Ein ähnlicher Tenor wurde auch in der Diskussionsrunde nach dem Vortrag von Yvonne Pröbstle, Herausgeberin der Kulturtourismus-Studie, angestimmt. Pröbstle stellte verschiedene Kulturtouristentypen vor und leitete daraus Handlungsempfehlungen ab, die bei den anwesenden Vertretern aus der Tourismusbranche und dem Kulturbetrieb zunächst Zustimmung fanden. Aber schnell offenbarte sich eine gewisse Unbeholfenheit, die Erkenntnisse in der Praxis anzuwenden. Die Zusammenarbeit der unterschiedlichen Akteure könne aufgrund mangelnder Ressourcen kaum in Gang gesetzt werden, so das Stimmungsbild im Publikum. Die Besucherorientierung im neu entdeckten Segment Kulturtourismus steht daher oft hinter ihren Möglichkeiten.

Verschenktes Potenzial

Angesichts des Publikums, das sich vor allem aus Menschen zusammensetzte, die im kreativen und/oder kulturellen Umfeld tätig sind, ist es verschenktes Potential, dass neben den kurzen Fragerunden und den Kaffeepausen kaum produktive Zeit zum Austausch gegeben und die Inhalte ausschließlich über Frontalvorträge vermittelt wurden. Offene, dialogische und partizipative Formate hätten die Chance geboten, einem intensiveren Austausch, der offensichtlich gesucht wird, eine Plattform zu geben und vielleicht hätte sogar das im Kulturmanagement so hochgepriesene Wundermittel Kooperation Anwendung gefunden.

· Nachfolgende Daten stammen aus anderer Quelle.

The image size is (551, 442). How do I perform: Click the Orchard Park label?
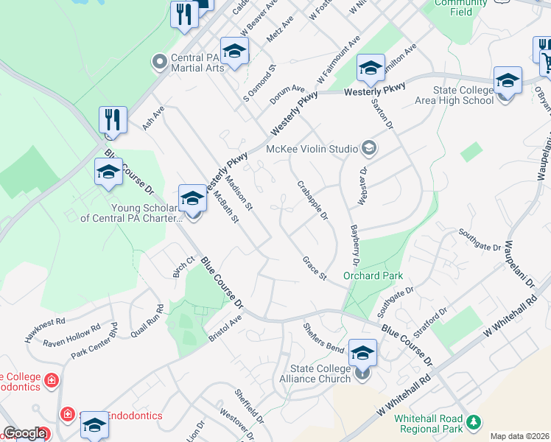tap(372, 276)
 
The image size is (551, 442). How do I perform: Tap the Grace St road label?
tap(314, 267)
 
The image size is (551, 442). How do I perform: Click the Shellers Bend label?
tap(325, 336)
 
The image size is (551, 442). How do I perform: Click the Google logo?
tap(24, 433)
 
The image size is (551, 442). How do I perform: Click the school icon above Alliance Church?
tap(362, 351)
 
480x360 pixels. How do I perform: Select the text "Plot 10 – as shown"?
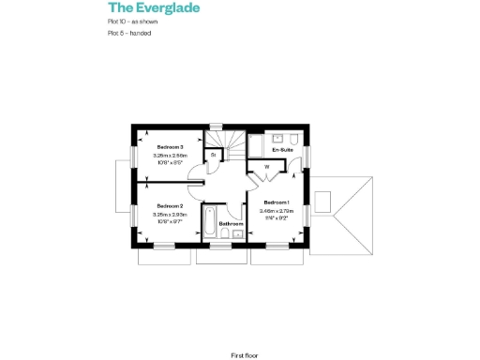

Wer ein bisschen recherchiert, wird schnell feststellen, dass das zum geflügelten Wort gewordene Quo vadis, das dem Motto des Kongresses Pate stand, eigentlich aus der Bibel stammt. In der Heiligen Schrift antwortet Jesus auf diese Frage, die ihm von einem seiner Jünger gestellt wird Quo vado, non potes me modo sequi... (Wohin ich gehe, dorthin kannst du mir jetzt nicht folgen...). Diese Antwort passt im übertragen Sinn nur zu gut in den Kontext des Kulturmanagements. Sei es im Kulturmarketing, Kultursponsoring oder bei Fragen des strategischen Managements: Die Theorie scheint der Praxis stets voraus zu sein und die in der Praxis Tätigen können ihr kaum folgen. Umso wichtiger sind Veranstaltungen wie der KulturInvest-Kongress, bei dem beide Parteien direkt aufeinandertreffen. Letztlich bleibt aber immer die Frage nach der Nachhaltigkeit einer solchen Veranstaltung. Was die Parteien aus dem Aufeinandertreffen mitnehmen, obliegt ihnen und auch den Formaten der Veranstaltung. Schlussendlich kann es aber auch nur ein Gedanke sein, der nachwirkt, aber viel bewirken kann.